- [OPDRACHT 1]:
Beantwoord met behulp van het fragment over de ziekmelding de volgende vragen.
(a) Per welke datum wordt het salaris opgeschort?
(b) Per welke datum is de ziekmelding gedaan?
(c) Op welke datum is de brief met het verzoek om de spullen terug te geven verzonden?
- [OPDRACHT 2]:
Stemmen de volgende beweringen overeen met het fragment over de ziekmelding? Geef bij elke bewering ja of nee en citeer de woorden uit het fragment die de doorslag geven.
(a) De spullen moeten bij de bedrijfsarts worden ingeleverd.
(b) Er wordt onder meer een laptop teruggevraagd.
(c) De spullen worden teruggegeven zodra de werknemer weer beter of aanwezig is.
- [OPDRACHT 3]:
Zet het fragment over de ziekmelding voort, te beginnen na de laatste zin.

- [TEKSTFRAGMENT]:
= = = = = = =
Daarom zal je salaris per 10 juli 2021 worden opgeschorst. Wens je dat er geen schorsing van je
salaris plaats vindt, dien je zo spoedig mogelijk contact met de bedrijfsarts op te nemen. Dit kan op
telefoonnummer (…).”
Ook op dit bericht heeft [naam onderbewindgestelde] niet gereageerd. [verzoekende partij] verzond hierna op 21 juli 2021 een brief aan [naam onderbewindgestelde] met de volgende inhoud:

Geachte heer [naam onderbewindgestelde] ,
Per 28 juni 2021 heb je jezelf ziekgemeld. Helaas heb je tot op heden geen gehoor gegeven aan de
oproepen bij de bedrijfsarts.
In verband met je afwezigheid wensen wij onze spullen terug te ontvangen, zijnde:
- Laptop (inclusief bijbehorende materialen)
- Sleutel kantoor [plaats 1]
- Druppel kantoor [plaats 1]
Je kunt deze inleveren bij kantoor [plaats 1] .
Graag zien we deze spullen terug vóór dinsdag 27juli 2021 - 17.00 uur.
Zodra je weer beter/aanwezig bent krijg je uiteraard de spullen terug.”
Wederom is een reactie van [naam onderbewindgestelde] uitgebleven.
2.6.
= = = = = = =
[Gegevens over interface-elementen]
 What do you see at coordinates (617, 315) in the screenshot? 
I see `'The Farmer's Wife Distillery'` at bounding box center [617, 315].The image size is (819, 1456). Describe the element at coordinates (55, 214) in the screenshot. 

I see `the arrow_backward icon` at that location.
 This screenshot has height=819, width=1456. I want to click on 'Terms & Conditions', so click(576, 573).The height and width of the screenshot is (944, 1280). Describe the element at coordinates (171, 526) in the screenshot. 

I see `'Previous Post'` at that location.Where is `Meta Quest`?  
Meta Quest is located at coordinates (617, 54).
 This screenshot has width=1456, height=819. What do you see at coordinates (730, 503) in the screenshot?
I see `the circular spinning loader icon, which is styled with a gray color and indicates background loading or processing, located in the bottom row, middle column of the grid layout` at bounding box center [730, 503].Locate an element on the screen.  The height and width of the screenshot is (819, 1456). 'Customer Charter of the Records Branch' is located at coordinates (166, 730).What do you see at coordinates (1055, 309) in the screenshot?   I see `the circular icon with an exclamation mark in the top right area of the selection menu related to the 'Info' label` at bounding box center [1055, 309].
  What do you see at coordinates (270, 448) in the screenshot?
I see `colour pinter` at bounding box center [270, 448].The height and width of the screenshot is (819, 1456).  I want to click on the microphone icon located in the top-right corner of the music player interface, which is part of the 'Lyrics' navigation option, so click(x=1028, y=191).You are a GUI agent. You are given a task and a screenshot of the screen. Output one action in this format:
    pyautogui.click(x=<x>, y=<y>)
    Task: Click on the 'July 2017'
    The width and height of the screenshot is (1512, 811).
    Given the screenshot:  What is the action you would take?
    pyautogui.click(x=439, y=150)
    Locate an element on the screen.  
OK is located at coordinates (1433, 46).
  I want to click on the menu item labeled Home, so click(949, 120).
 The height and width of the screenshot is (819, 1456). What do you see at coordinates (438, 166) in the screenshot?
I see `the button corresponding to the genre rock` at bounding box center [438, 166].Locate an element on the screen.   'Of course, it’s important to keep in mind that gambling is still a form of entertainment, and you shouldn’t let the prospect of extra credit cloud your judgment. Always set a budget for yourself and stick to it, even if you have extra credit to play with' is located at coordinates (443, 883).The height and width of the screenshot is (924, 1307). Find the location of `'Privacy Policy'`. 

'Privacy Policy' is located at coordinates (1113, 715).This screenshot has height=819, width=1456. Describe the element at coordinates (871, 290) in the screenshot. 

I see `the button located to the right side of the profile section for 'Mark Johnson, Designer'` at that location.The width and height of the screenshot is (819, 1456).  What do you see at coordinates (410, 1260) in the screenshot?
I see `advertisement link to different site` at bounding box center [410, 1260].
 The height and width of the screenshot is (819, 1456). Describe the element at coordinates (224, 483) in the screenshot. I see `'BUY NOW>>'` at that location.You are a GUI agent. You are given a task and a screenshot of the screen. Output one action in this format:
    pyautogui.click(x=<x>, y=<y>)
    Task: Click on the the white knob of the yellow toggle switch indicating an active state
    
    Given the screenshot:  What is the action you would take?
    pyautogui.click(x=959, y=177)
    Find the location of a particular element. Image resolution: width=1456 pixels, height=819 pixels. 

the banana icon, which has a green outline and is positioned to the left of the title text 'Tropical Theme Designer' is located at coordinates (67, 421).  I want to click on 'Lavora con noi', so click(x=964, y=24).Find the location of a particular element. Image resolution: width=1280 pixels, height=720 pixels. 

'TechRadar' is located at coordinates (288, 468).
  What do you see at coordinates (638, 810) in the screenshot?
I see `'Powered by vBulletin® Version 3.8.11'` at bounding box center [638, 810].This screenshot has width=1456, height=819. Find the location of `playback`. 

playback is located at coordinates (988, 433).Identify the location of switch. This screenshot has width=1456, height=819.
= = = = = = =
- [UITWERKING 1]:
(a) Per 10 juli 2021.
(b) Per 28 juni 2021.
(c) Op 21 juli 2021.

- [UITWERKING 2]:
(a) Nee: "Je kunt deze inleveren bij kantoor [plaats 1] ."
(b) Ja: "Laptop (inclusief bijbehorende materialen)"
(c) Ja: "Zodra je weer beter/aanwezig bent krijg je uiteraard de spullen terug."

- [UITWERKING 3]:
Vervolgens heeft de gemachtigde van [verzoekende partij] op 25 augustus 2021 zowel aan [naam onderbewindgestelde] als aan [verwerende partij] te kennen gegeven dat [verzoekende partij] haar opdracht gegeven had in rechte aan te dringen op ontbinding van de arbeidsovereenkomst. [verwerende partij] noch [naam onderbewindgestelde] heeft het nodig geacht op deze aankondiging te reageren of anderszins van zich te doen horen.
2.7.
Op 21 september 2021 heeft [verzoekende partij] een deskundigenoordeel bij het UWV aangevraagd met betrekking tot de door [naam onderbewindgestelde] ontplooide (wettelijk voorgeschreven) inspanning tot re-integratie. In de brief die het UWV op 8 oktober 2021 in reactie op dit verzoek aan [verzoekende partij] stuurde (bijlage 8), wordt daarover het volgende vermeld:

Geen deskundigenoordeel
Wij kunnen helaas geen deskundigenoordeel geven. Om de situatie te kunnen beoordelen, hebben wij uw werknemer uitgenodigd voor een fysiek gesprek met onze verzekeringsarts.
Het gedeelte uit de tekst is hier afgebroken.